My stomach plummeted all the way to my knees. Warmth drained from my face and I’m sure all my color went with it. I shrugged. “I haven’t done anything. Just brought over some food and stuff.” Mrs. Wallace reached her hand over and placed it on mine, squeezing it gently.
“Just having you here helps, McKenzie. When I lost Cory, I knew I’d lost you too, in a way. You’re the closest thing to a daughter I’ve ever had, and I was looking forward to the day I could call you mine officially.”
Oh, God, no. My eyes flitted to my mother’s and she looked like a combination of sad for her friend and worried about me. Mrs. Wallace’s words were landing on my shoulders like boulders, pinning me down in a way I hadn’t felt in weeks. Hayes’s foot unhooked from mine and it was as though he’d cut the rope to my life raft, sending me out to sea to fend for myself.
“Mom,” he said, his voice soft but rough.
“Oh, sweetie,” she said, waving one hand, dismissing him, while the other wiped a tear from her face. “I know you’ll marry someone one day, but it won’t be the same. McKenzie and Cory were meant to be, from day one.”
All the oxygen in the room was being sucked out by her words, my lungs shriveling in my chest, aching for air.
“Chelsea,” my mom whispered, slowly shaking her head. Mrs. Wallace looked at her, then seemed to wake up a little, as if her mind had been somewhere else. She looked around the table, probably taking in my stunned expression and Hayes’s face, which looked like a cross between angry and murderous.
“I’m sorry,” she whispered, her eyes darting back and forth between Hayes and me. “I think,” she started, but stopped, looking at my mom. “I think I want to get some fresh air. Will you go for a walk with me?”
Everyone was silent. Besides doctor’s appointments for sleeping pills, Mrs. Wallace hadn’t left the house since the funeral. For her to ask to leave, to offer to go for a walk, was surprising. I was floating somewhere between being happy for the milestone and relieved she was leaving and giving my mind and body a chance to deal with the effect of her words.
Hayes and I both sat in silence while our mothers pulled on their jackets, tied their shoes, and left the house.
I had no words, so I was glad when Hayes spoke first.

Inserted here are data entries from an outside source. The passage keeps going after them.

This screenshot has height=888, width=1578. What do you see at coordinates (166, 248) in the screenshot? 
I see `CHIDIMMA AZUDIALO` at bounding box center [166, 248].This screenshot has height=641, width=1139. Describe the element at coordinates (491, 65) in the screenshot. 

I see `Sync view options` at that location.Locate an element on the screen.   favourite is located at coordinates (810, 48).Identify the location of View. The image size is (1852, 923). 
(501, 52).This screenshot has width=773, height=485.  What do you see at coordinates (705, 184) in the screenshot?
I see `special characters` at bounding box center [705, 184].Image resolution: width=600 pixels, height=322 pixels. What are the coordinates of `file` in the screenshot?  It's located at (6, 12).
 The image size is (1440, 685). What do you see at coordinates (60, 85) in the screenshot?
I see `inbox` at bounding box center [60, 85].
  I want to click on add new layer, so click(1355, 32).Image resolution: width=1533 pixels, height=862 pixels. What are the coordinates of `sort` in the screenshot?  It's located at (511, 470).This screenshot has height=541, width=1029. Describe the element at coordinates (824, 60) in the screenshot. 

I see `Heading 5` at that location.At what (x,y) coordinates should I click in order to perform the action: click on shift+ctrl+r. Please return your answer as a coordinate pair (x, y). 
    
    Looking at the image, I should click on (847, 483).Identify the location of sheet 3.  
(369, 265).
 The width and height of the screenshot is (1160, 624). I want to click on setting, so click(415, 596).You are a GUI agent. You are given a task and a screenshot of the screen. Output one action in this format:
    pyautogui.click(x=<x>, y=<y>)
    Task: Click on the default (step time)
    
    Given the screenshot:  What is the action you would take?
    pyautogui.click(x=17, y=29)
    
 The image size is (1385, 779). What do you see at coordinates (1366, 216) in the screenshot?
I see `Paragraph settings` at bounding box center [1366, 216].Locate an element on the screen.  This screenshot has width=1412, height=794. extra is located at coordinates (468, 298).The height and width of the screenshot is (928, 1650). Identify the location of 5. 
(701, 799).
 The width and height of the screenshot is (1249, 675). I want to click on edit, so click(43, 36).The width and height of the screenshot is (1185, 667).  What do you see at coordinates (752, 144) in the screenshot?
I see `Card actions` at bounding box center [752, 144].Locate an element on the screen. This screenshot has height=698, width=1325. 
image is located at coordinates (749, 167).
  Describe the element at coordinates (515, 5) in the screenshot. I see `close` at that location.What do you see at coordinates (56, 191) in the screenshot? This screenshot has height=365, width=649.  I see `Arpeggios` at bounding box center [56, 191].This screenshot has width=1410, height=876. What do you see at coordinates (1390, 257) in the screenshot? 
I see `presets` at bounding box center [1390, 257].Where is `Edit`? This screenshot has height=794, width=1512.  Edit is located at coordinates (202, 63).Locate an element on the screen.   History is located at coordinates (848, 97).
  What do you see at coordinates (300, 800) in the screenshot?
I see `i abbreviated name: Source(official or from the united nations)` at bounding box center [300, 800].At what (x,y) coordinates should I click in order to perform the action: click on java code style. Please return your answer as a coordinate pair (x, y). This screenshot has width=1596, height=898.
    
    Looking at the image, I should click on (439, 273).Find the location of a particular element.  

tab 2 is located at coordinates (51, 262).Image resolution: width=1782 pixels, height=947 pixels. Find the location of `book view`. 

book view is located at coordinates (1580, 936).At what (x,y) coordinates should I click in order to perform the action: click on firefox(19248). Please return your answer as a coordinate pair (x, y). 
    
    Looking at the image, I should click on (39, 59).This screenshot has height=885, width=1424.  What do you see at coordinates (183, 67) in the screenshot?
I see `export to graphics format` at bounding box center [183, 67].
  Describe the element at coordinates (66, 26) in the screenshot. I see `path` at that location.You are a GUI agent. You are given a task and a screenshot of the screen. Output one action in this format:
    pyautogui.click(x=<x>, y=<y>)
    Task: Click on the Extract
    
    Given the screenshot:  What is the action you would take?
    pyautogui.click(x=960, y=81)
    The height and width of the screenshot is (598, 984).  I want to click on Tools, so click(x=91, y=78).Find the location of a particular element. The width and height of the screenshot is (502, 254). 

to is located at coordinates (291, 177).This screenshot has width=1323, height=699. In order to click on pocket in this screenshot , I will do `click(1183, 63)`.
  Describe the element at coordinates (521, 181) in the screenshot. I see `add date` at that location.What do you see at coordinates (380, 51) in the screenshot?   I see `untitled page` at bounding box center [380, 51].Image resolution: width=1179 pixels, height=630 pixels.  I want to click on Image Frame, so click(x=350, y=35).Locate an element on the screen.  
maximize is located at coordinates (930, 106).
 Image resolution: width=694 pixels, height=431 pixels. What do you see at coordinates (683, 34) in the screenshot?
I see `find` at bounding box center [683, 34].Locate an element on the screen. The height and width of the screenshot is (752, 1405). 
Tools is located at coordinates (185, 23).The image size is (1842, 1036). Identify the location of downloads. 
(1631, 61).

“She doesn’t understand what she’s saying.” His voice was still low and raspy, like his throat was doing everything it could to hold back his screams. It was the kind of control that you knew was just seconds away from being lost, like he could snap at any moment. “She’s drowning, Kenz. In grief. She can’t understand the effect her words are having. You can’t take what she says to heart.”
I sat in my chair, mouth tightly shut, hands clasped tightly around each other in my lap, jaw tense, with emotion simply squeezing me to the point of rupture. I was trying to hold it all in, trying to let the wave of anger and sadness pass over me, to feel it crest and wane, but it just kept building until I couldn’t take it any longer.
My elbows came to the table, my face went into my hands, and I erupted in cries. It was not even two seconds before Hayes had his arms around me, holding me, his hand running soft circles on my back. And I simply cried. The very last thing I needed in that moment was for Mrs. Wallace to walk in on her other son touching me in a way that indicated anything more than friendship.
I stood up quickly, my chair scraping against the linoleum floor, and I ran to the bathroom. I shut the door behind me, locked it, and didn’t even bother with the light. I didn’t particularly want to look at myself in that moment anyhow.
I was the worst kind of person.
Again, not two seconds after I’d made it into the bathroom, Hayes was on the other side of the door, pounding on it.
“Kenzie, don’t do this. Don’t push me away. We have to stick together.” His words were punctuated by thumping on the door. I could picture him on the other side, breathing hard, waiting for me to open the door, to open myself up to him again.
It was so easy to forget that what we were doing was wrong. So easy. I let the way I felt around him, the way every part of me cried out for him, overshadow the fact that there’s no way for our relationship to be right.
He was my boyfriend’s brother. The brother of my boyfriend who died thinking I loved him, thinking that I would spend the rest of my life with him. And he was my History teacher. I couldn’t think of one single other person who I could choose to start a relationship with that could cause as much destruction as Hayes and I could if anyone found out about us.
“You don’t have to mourn him the way other people think you should, Kenz. You don’t have to stay home, you don’t have to be single forever, you don’t have to act any certain way. My mom wants you to be sad without him forever, because that’s how she thinks she’s going to feel. Sad. Forever. But that’s not true. And it’s not how you have to feel either.”